Current trend

Last week, gold appreciated considerably against the American dollar. It was mostly due to the decrease in demand for the American currency linked to Fed's decision not to raise interest rates owing to downbeat statistics for US key economic sectors. Investors hurried to invest in cheaper gold whose price had reached record lows, and a correction was predictable. The depreciation of the American currency usually triggers the growth of the commodity market. The precious metal is currently trading at about 1193.00.

Today, particular attention should be paid to February’s data on orders for durable goods in the USA. Statistics for initial and secondary jobless claims and a statement by Fed's Bullard are worth consideration on Thursday.

Support and resistance

Some US economic sectors registered a slump after a long period of growth, which affects the dollar.

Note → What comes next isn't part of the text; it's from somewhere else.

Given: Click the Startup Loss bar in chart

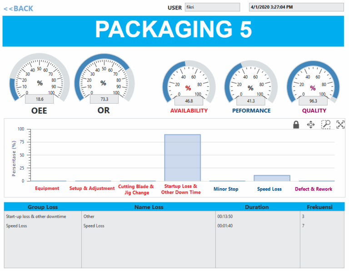Looking at the screenshot, I should (182, 157).
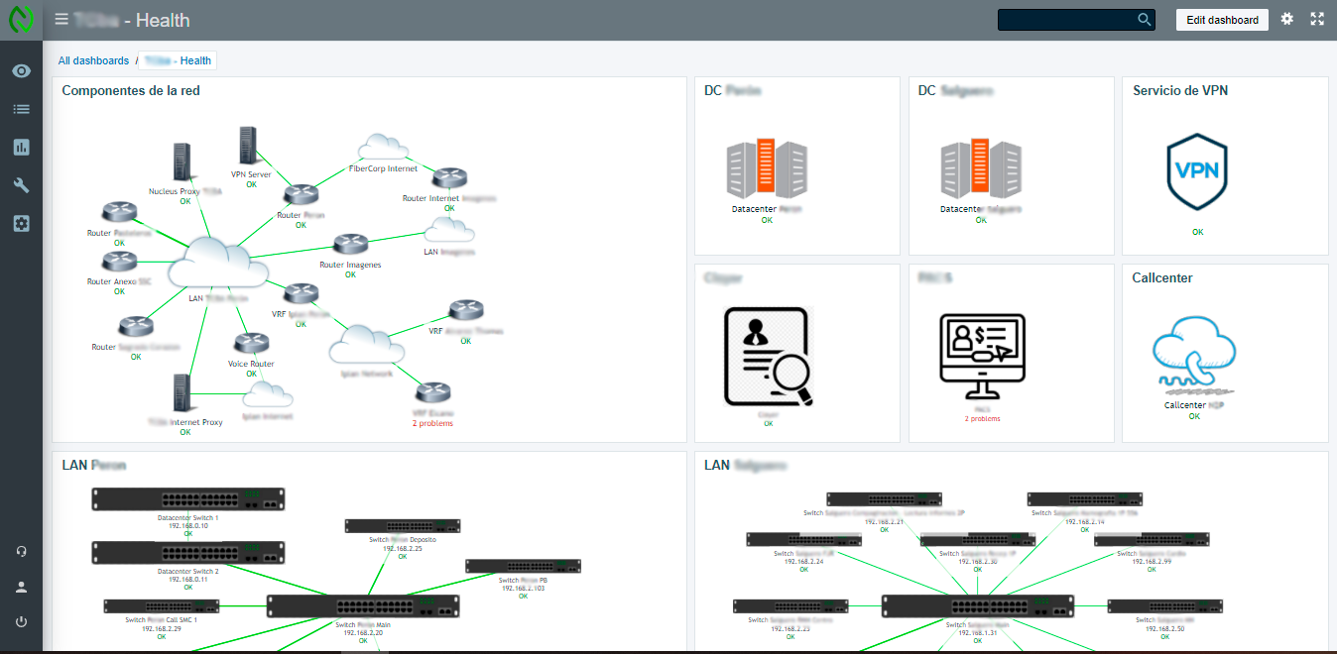
Task: Click the green logo in the top-left corner
Action: [x=20, y=19]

If tomorrow's statistics for US labour market turn out to be downbeat, gold quotes may continue rising and reach a level of $1200 per troy ounce. If the price consolidates above 1200.00, a further upward movement to the key resistance level at 1238.00 may be expected, which is confirmed by technical indicators, on the whole.

 

Support levels:  1177.60, 1164.20, 1147.50, 1142.15, 1133.00.

Resistance levels:  1193.00, 1207.80, 1221.70, 1238.00

Trading tips

Short positions are relevant to the current situation and may be opened from key support levels with profit fixing at 1238.00. In the long term, the price may grow to a recent local high at 1307.00.